Your assignment | Reproduce word for word the passage of the Stefanie Skupin profile below, from "By profession, Stefanie" up to and including "Town, South Africa.".

Text |
By profession, Stefanie Skupin from Tonasket, WA, is a veterinarian. But she doesn’t practice in the United States. Instead, she has created her own field of work – that of a communicator and facilitator. With animals and with people. Something that began way back when she started out in Cape Town, South Africa.
“I have worked as a large animal and small animal veterinarian, and have treated some wildlife there as well. Birds mainly”, Stef reminisces. And tells me how much she longs to go back to what for its diversity has been also called the rainbow nation. “What it taught me was that no matter where we come from culturally, socially and globally – we are part of a global human family. We might think we differ from each other, but we are actually so similar. We share fears, cultural traumas, anxieties, and also all the good stuff. We all want to be safe, happy, respected, have enough food, be healthy, look good. The ways our minds and bodies work are so similar.”
Stefanie ended up in Tonasket because she and her husband had wanted to buy a farm there with friends. Instead, she founded Sipho Animal Communication and The Leaders Work. Now, I thought that Stef was an animal whisperer. But I was so wrong! Here’s her explanation in a nutshell: “Animal whisperers work with animals by utilizing species-specific behavior patterns. Animal communicators talk with animals on what you’d probably call a telepathic level.” The fairly clear exchange of thought, emotion, and some physical sensation is also called interspecies communication, and, apparently, it can be learned. To the point where an animal is able to communicate their needs or even that of a fellow creature. “It doesn’t work as well with humans, and it doesn’t work if the animal is deeply asleep or busy with playing”, warns Stefanie, though. And she explains that 80 percent of the human communication “happens behind and around words – body language, facial expression, inclusion into or exclusion from a group, etc. To hear telepathic messages, you’ll need to be able to focus and listen deeply.”

Record excerpts |
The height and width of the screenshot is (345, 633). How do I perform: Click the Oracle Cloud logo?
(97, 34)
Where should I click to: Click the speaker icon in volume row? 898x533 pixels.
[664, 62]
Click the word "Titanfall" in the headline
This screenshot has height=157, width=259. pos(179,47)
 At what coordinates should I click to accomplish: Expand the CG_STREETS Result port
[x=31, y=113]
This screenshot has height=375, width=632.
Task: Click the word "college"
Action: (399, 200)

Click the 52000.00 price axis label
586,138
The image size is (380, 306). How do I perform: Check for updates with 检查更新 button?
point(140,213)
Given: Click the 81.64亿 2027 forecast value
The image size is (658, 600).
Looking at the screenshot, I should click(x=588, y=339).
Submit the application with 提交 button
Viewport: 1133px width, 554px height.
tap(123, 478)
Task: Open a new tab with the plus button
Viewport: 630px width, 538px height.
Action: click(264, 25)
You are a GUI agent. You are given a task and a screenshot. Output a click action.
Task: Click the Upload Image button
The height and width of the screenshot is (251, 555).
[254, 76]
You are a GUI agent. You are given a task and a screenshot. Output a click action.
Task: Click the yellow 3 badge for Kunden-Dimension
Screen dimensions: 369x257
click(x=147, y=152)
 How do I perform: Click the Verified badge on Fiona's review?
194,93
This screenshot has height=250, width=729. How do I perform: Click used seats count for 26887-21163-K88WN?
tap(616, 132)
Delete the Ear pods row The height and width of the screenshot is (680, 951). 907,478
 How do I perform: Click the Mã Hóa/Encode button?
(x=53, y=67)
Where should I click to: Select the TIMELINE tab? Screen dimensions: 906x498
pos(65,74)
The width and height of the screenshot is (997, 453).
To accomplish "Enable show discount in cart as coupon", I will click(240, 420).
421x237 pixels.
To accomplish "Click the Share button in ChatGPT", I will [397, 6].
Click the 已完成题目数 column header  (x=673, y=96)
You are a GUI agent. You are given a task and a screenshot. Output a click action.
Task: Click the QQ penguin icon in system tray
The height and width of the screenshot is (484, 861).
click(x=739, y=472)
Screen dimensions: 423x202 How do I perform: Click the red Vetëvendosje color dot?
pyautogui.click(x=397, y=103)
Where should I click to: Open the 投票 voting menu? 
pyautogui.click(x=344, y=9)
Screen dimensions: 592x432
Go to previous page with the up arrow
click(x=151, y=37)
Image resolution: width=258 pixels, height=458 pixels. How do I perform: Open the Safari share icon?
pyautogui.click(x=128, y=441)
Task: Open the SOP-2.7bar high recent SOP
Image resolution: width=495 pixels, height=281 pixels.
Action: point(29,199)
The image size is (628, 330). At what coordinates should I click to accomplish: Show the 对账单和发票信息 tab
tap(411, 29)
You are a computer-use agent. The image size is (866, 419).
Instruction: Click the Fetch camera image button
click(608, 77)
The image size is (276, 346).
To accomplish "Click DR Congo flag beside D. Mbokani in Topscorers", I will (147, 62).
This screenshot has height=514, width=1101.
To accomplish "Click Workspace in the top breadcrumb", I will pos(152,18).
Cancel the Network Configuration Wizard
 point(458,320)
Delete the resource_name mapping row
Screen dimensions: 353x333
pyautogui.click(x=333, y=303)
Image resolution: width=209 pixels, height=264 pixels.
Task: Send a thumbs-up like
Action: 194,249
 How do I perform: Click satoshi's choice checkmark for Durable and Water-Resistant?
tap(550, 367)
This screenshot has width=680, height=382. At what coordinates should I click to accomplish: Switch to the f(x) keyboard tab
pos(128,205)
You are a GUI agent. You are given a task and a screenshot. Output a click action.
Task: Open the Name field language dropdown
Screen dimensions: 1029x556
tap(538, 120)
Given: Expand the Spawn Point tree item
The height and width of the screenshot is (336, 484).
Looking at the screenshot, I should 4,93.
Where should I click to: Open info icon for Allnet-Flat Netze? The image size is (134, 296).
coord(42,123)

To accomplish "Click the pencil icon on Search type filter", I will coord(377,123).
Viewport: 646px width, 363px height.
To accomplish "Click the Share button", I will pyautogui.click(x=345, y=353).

Worked solution |
By profession, Stefanie Skupin from Tonasket, WA, is a veterinarian. But she doesn’t practice in the United States. Instead, she has created her own field of work – that of a communicator and facilitator. With animals and with people. Something that began way back when she started out in Cape Town, South Africa.